Kisah Mistis di Gunung Manglayang, Beda dari yang Lain

Jabarekspres.com – Gunung Manglayang merupakan salah satu dari empat gunung yang berada di Kota Bandung, di samping Gunung Burangrang, Tangkuban Parahu, Bukit Tunggul.

Bagi kamu warga Bandung yang tinggal di bagian timur, pemandangan Gunung Manglayang itu sudah tidak asing lagi. Padahal, percaya atau tidak, Gunung Manglayang adalah “surga” dari Bandung timur.

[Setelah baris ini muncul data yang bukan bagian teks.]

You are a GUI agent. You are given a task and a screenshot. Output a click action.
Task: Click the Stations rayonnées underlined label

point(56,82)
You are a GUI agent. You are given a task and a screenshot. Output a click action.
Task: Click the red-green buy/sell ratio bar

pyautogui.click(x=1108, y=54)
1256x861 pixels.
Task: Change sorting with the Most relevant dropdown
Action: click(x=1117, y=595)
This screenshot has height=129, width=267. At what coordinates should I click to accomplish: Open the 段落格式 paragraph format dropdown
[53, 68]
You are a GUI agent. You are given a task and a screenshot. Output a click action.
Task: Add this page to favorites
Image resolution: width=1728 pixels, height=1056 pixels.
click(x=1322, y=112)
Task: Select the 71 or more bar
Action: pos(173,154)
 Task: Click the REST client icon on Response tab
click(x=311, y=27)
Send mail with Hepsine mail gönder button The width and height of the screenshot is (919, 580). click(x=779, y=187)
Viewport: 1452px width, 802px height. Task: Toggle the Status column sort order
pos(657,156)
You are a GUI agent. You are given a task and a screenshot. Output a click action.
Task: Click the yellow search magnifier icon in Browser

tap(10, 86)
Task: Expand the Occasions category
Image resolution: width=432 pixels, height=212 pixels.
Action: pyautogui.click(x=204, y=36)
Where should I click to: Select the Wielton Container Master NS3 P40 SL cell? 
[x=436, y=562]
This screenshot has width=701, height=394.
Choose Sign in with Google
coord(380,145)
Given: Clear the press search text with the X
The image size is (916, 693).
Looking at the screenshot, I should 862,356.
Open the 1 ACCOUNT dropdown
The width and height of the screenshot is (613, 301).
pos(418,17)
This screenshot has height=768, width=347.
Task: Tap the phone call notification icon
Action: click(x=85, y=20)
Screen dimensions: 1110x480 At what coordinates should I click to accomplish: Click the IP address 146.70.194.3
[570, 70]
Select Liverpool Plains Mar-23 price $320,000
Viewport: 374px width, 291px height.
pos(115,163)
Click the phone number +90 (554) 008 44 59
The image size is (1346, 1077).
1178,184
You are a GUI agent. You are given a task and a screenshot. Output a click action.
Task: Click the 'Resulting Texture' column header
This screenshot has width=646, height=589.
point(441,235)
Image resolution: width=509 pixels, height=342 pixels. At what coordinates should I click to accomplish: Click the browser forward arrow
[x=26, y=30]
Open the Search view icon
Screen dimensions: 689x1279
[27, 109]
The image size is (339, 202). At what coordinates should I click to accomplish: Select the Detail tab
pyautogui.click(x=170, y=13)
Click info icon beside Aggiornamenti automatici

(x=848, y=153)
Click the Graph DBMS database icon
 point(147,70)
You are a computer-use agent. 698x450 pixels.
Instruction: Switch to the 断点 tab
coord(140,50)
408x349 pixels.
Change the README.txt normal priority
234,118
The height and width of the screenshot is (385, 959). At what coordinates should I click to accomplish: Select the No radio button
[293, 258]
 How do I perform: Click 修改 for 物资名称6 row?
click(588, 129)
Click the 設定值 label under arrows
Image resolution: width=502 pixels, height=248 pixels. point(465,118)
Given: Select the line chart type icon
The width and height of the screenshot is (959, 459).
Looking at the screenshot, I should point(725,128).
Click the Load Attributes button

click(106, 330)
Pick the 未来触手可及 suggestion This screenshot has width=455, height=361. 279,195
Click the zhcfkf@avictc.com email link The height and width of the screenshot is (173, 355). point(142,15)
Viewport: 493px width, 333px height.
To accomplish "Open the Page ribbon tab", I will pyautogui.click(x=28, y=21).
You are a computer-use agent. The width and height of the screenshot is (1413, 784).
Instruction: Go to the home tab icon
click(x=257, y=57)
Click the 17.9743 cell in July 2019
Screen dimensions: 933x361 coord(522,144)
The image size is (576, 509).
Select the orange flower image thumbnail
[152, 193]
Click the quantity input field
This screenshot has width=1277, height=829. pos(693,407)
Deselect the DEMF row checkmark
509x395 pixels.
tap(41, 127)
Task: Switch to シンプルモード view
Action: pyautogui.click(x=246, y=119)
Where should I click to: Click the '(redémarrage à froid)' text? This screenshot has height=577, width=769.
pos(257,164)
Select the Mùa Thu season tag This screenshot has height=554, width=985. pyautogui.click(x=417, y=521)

Salah satu tujuan wisata bagi mereka yang bukan warga Bandung adalah biasanya Batu Kuda. Sebelum pandemi, Batu Kuda sangat ramai karena dikunjungi oleh orang-orang. Ada yang camping atau sekadar plesiran.

Gunung Manglayang dan Batu Kuda adalah dua hal yang tidak terpisahkan. Bagi orang-orang yang senang bertamasya, Gunung Manglayang dan Batu Kuda adalah satu paket liburan. Padahal, kalau diperhatikan kembali, Gunung Manglayang itu punya keanehan.

Tidak Semua “Penunggu” Manglayang itu Iseng

Coba kamu ketik “Gunung Manglayang” di mesin pencarian Google. Sudah? Kamu lihat bahwa Mbah Google banyak menawarkan kisah-kisah mistis mengenai Gunung Manglayang.

Tidak ada yang salah dengan itu. Kisah-kisah horor di Gunung Manglayang itu sudah merupakan hal yang biasa bagi penduduk setempat.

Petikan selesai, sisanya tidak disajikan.